なぜ翼漢侯となったのか

當塗康侯魏不害
(略)
侯堅居嗣、居攝二年、更為翼漢侯、王莽篡位、為翼新侯、莽敗、絶。
(『漢書』景武昭宣元成功臣表)

この当塗侯魏堅居は王莽の居摂年間に「翼漢侯」に改称され、王莽が簒奪すると「翼新侯」となった。

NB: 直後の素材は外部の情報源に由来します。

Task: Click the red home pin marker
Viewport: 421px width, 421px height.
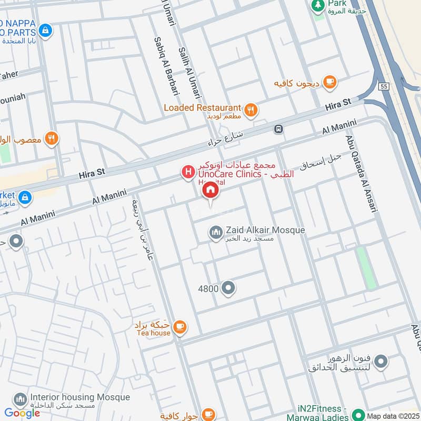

漢、新を翼賛するというような意味だろうが、何故この当塗侯だけがこんな特別措置を受けているのだろうか。
この名称には明らかに特別な意味を含んでいる。

この「当塗」は九江郡の地名なのだが、これを思い出す人も多いだろう。

(光武)帝患之、乃與(公孫)述書曰「圖讖言『公孫』、即宣帝也。代漢者當塗高、君豈高之身邪?乃復以掌文為瑞、王莽何足效乎!君非吾賊臣亂子、倉卒時人皆欲為君事耳、何足數也。君日月已逝、妻子弱小、當早為定計、可以無憂。天下神器、不可力爭、宜留三思」署曰「公孫皇帝」。述不荅。
(『後漢書』公孫述伝)

時人有問「春秋讖曰代漢者當塗高、此何謂也?」(周)舒曰「當塗高者、魏也」
(『三国志』周群伝)

三国志』っ子なら知らない人の方が少ないであろう「代漢者當塗高」という予言である。
これは史書を素直に信じるなら遅くても新末には知られていたと思われる。
となると、前漢末頃には既に流布し始めていた予言だったのかもしれない。


もし前漢末に流布していたとすれば、その時点での「当塗侯」はこの予言のせいで変に注目されることになったことだろうし、予言を信じることで有名な王莽もそういう目を向けたことだろう。

王莽が「当塗侯」に帝位が禅譲されることを敢えて封じるために漢(新)への忠誠を示す名称に改めさせたのか、それとも当塗侯の方が敢えて嫌疑を避けるために改称を申し出たのか。

いずれにしろ、例の予言が当塗侯の改称の原因だったのではないだろうか。